CASINOROYALE2« CASINO ROYALE », réalisé à quatre mains dont celles de John Huston, se voudrait une folie autour de la folie 007 qui déferlait alors sur le monde à chaque sortie d’un nouveau James Bond. C’est écrit – enfin, si on veut – dans cet esprit ‘camp’ qui faisait fureur avec les séries TV « BATMAN » ou « DES AGENTS TRÈS SPÉCIAUX » et… cela dure plus de deux heures.

Que dire ? C’est quasiment irregardable aujourd’hui, mais ça devait déjà l’être hier. Une sorte d’énorme pudding composé de sketches disparates, reliés par une trame très vague et sans intérêt. L’humour est lourd, répétitif, les décors sont hideux. La seule raison d’endurer tout cela est la BO vintage de Burt Bacharach qui insuffle un semblant d’entrain à la chose et l’avalanche de ‘guest stars’ et de jolies filles qu’on dirait échappées d’un show de Jean-Christophe Averty.
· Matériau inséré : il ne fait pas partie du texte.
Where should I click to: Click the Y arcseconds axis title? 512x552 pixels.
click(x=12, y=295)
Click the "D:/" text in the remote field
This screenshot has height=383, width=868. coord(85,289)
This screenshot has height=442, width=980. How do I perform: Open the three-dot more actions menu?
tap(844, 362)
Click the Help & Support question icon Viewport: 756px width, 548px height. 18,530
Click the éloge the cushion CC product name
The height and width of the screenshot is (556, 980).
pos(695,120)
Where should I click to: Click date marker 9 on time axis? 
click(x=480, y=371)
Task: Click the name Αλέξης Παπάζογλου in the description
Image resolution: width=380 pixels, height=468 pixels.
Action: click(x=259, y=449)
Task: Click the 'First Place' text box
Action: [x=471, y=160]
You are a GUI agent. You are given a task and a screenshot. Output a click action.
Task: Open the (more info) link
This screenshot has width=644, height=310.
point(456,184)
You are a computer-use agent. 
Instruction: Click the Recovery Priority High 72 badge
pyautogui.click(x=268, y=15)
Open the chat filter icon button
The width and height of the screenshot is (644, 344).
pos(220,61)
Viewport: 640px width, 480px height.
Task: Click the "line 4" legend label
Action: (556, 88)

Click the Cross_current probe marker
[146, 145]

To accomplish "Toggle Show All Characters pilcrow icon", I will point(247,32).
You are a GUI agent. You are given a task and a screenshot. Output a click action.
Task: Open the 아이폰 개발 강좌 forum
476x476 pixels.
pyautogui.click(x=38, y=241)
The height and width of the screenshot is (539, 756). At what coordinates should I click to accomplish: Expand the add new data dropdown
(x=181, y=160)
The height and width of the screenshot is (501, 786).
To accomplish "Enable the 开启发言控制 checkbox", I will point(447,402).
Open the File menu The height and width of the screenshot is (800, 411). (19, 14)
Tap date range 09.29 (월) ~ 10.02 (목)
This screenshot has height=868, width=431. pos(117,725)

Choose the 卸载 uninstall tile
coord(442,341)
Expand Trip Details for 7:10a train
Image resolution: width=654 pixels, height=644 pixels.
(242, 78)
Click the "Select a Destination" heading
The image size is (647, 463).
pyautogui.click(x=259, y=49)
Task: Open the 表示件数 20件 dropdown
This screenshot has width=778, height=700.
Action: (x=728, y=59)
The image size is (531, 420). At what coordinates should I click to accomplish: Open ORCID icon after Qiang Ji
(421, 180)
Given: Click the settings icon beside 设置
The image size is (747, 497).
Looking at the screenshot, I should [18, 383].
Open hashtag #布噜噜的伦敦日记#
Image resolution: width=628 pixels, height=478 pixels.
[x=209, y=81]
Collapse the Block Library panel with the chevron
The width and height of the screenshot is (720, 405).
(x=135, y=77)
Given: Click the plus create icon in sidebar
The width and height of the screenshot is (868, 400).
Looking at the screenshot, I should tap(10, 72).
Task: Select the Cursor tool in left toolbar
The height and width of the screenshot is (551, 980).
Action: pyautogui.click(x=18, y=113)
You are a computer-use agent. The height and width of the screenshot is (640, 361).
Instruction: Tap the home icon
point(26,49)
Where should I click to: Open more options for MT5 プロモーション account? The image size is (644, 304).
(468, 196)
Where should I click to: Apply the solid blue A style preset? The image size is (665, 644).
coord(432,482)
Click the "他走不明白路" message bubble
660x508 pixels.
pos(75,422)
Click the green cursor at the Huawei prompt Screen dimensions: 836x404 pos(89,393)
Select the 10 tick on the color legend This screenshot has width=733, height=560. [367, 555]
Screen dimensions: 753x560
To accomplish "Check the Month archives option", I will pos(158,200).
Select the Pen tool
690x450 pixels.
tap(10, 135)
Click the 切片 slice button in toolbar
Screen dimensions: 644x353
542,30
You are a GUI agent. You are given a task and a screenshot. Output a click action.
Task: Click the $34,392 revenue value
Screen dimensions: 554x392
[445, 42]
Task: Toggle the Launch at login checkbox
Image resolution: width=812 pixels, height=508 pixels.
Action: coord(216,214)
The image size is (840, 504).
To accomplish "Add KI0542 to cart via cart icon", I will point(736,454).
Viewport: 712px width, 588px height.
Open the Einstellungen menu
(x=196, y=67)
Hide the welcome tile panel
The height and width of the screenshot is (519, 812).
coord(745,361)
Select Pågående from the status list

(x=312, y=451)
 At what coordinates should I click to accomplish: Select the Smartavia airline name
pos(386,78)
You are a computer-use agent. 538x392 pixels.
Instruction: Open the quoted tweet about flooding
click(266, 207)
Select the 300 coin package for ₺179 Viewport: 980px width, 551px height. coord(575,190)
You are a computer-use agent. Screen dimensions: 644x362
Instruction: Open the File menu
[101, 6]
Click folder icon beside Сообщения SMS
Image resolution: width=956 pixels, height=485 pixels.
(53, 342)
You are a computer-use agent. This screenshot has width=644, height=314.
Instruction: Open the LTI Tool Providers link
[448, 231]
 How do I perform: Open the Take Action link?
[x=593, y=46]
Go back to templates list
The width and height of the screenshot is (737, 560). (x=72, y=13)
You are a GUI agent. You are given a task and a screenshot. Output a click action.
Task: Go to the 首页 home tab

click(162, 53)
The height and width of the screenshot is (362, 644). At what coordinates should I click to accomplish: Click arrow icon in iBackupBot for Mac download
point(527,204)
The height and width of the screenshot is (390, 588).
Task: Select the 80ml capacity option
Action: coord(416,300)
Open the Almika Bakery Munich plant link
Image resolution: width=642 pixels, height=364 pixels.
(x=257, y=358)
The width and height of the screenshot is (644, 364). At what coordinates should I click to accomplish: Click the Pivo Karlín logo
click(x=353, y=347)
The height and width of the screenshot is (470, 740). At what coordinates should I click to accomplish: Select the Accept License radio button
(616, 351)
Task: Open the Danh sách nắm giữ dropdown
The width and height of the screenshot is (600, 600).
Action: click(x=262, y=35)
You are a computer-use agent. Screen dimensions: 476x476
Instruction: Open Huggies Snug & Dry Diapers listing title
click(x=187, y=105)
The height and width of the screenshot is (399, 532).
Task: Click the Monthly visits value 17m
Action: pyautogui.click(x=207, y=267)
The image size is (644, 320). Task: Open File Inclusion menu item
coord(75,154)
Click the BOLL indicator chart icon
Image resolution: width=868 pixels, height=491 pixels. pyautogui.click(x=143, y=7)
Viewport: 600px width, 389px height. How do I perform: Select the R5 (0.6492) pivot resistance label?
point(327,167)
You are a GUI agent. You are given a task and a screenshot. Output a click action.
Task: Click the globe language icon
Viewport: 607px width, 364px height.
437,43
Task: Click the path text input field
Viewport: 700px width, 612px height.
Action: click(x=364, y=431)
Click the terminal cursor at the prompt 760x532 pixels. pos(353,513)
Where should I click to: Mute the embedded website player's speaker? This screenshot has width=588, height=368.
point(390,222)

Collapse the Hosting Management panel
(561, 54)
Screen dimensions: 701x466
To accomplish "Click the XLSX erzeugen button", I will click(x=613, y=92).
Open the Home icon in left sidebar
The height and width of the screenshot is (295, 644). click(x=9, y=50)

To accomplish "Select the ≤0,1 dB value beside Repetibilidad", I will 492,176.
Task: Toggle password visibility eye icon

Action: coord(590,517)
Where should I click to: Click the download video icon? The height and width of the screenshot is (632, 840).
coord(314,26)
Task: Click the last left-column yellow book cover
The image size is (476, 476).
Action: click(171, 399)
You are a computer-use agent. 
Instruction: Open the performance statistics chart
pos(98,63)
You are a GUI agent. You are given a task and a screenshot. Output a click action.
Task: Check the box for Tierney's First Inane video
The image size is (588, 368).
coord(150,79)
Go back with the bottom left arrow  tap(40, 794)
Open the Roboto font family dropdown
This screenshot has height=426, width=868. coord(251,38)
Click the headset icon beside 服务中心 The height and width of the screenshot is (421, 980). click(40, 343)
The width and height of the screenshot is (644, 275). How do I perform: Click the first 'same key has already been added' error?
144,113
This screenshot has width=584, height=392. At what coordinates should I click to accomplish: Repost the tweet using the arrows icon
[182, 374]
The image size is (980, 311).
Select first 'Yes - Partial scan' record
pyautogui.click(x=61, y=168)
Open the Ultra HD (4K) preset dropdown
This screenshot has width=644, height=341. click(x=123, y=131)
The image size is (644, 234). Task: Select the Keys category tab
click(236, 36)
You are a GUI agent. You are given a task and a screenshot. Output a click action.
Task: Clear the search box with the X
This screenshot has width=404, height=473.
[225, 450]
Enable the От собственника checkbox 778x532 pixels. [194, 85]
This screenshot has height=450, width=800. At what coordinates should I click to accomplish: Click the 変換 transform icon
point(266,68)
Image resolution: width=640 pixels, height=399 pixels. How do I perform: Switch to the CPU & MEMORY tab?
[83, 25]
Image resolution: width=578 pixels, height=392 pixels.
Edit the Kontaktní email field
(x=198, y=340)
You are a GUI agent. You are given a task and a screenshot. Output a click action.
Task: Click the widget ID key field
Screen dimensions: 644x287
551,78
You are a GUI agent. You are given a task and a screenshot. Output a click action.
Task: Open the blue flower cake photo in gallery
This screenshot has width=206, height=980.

David Niven est un Bond vieillissant et précieux, Peter Sellers incarne… on ne sait pas très bien qui, Orson Welles s’autopastiche avec verve et Woody Allen, si peu drôle qu’il en devient embarrassant, joue le neveu débile et maléfique de Bond. Heureusement, Ursula Andress, Daliah Lavi, Barbara Bouchet et Jacqueline Bisset sont ravissantes, Joanna Pettet est une Mata-Hari très craquante. Le temps de fugitifs caméos, on reconnaît George Raft avec sa pièce de « SCARFACE », William Holden en agent de la CIA, Peter O’Toole jouant de la cornemuse et même Jean-Paul Belmondo en légionnaire moustachu et jovial. Mais celle qui émerge vraiment, c’est Deborah Kerr irrésistible en châtelaine écossaise à l’accent à couper au couteau et à la libido exigeante.

« CASINO ROYALE » est le film d’une époque, dont il résume parfaitement les excès, les complaisances, la liberté aussi. On se demande tout de même comment, après avoir lu le scénario, autant de vedettes devant et derrière la caméra ont pu apposer leur signature au bas d’un contrat.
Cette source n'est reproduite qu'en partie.